◆ **EXERCISE**
Starting at the line that contains "Click the omearaj user avatar", output each line through the end of the data exactly, and nothing more.

--- EXTRACTED INFORMATION ---

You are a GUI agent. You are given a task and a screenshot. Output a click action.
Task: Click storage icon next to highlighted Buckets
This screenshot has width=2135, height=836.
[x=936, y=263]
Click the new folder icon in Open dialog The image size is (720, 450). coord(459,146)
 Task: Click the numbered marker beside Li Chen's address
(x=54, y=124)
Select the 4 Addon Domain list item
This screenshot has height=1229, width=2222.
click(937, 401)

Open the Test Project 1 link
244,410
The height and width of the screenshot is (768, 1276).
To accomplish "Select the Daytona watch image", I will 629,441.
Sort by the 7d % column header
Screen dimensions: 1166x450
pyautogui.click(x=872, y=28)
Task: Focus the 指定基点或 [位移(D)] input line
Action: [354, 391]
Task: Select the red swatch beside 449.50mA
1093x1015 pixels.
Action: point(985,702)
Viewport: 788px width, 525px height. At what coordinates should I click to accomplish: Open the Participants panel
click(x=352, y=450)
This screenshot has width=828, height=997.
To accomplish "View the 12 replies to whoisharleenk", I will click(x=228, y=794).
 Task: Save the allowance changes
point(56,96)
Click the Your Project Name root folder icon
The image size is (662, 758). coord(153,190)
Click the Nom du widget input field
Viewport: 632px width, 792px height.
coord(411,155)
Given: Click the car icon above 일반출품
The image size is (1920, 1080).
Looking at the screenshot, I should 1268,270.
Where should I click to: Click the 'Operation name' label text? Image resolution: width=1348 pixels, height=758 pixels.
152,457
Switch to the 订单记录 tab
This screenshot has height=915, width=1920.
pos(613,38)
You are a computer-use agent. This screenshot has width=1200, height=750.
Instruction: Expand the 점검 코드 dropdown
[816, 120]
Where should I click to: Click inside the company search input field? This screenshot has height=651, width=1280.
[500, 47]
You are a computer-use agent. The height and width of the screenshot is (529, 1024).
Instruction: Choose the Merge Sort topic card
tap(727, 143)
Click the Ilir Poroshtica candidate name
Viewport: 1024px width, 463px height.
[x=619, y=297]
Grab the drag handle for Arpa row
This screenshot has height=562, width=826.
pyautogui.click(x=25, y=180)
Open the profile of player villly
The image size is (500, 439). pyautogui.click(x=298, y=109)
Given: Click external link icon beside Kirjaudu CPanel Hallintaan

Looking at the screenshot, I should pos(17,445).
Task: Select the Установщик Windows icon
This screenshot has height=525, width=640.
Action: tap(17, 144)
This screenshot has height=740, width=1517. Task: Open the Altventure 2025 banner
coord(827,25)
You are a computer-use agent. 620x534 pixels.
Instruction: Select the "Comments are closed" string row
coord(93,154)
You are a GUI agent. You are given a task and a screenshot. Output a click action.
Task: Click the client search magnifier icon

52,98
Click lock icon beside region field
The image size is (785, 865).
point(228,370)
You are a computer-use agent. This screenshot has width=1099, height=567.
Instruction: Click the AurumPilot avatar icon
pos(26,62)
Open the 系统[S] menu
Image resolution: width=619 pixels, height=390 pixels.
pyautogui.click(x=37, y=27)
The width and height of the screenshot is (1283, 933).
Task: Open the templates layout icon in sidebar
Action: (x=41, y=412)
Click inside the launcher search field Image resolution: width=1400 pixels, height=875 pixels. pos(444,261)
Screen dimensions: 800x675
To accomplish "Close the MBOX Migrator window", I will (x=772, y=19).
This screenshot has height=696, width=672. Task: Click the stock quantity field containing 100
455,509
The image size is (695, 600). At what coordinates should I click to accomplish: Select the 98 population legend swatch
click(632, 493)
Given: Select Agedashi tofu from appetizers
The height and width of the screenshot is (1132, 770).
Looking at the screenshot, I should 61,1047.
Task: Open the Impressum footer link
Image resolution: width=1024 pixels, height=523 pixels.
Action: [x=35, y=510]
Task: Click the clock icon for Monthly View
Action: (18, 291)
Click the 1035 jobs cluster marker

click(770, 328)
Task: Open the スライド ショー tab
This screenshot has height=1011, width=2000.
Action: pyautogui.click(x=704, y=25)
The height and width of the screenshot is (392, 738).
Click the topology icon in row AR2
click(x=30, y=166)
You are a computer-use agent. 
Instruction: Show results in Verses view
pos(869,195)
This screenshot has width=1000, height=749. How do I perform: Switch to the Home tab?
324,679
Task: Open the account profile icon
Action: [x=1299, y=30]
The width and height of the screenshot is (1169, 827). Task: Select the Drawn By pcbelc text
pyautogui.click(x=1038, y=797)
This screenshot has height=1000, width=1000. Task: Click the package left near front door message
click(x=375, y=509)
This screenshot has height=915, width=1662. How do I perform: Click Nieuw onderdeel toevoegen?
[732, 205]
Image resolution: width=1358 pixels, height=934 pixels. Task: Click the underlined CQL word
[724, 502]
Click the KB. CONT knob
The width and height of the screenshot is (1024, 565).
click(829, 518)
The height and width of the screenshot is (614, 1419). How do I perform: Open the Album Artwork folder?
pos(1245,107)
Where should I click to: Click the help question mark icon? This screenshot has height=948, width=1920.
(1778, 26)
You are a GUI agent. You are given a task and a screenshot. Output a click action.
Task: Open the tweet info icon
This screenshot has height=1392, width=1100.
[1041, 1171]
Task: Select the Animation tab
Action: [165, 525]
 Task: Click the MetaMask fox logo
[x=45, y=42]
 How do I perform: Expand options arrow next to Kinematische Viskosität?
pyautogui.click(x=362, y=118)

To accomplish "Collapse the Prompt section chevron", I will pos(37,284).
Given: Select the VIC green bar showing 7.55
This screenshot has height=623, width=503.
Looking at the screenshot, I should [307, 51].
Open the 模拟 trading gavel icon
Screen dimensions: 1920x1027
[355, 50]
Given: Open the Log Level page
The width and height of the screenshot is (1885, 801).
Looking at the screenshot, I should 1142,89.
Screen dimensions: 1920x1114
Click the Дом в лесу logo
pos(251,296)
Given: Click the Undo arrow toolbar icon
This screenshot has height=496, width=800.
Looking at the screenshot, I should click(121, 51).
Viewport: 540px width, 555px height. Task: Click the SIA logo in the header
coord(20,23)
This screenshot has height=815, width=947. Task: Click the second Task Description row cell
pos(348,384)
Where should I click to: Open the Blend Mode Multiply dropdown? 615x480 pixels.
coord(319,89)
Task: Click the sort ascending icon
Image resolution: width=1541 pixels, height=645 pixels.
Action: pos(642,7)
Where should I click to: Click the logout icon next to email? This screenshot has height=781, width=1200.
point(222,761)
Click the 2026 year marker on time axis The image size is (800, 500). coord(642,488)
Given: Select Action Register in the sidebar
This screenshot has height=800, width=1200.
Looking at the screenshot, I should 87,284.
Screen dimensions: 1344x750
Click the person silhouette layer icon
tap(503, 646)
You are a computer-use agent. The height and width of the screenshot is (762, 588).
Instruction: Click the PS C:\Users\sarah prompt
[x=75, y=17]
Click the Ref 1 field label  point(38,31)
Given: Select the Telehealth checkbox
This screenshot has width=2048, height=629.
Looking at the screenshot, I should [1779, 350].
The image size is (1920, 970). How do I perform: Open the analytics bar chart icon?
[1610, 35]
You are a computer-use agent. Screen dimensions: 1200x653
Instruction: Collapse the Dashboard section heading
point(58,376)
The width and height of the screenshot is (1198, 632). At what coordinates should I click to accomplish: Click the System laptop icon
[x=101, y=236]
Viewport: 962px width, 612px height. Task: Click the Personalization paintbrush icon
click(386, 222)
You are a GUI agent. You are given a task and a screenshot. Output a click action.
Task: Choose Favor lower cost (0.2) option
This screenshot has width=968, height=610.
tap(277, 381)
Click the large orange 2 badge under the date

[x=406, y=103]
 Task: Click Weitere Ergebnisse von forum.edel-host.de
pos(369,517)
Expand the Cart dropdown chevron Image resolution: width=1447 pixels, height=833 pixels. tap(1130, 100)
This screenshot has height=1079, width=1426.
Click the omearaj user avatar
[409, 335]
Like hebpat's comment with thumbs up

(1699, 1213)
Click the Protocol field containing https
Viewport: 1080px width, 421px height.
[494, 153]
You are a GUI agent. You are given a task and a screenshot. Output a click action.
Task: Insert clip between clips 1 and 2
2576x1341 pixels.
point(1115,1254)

---

◆ **FINISHED EXERCISE**
Click the omearaj user avatar
[409, 335]
Like hebpat's comment with thumbs up

(1699, 1213)
Click the Protocol field containing https
Viewport: 1080px width, 421px height.
[494, 153]
You are a GUI agent. You are given a task and a screenshot. Output a click action.
Task: Insert clip between clips 1 and 2
2576x1341 pixels.
point(1115,1254)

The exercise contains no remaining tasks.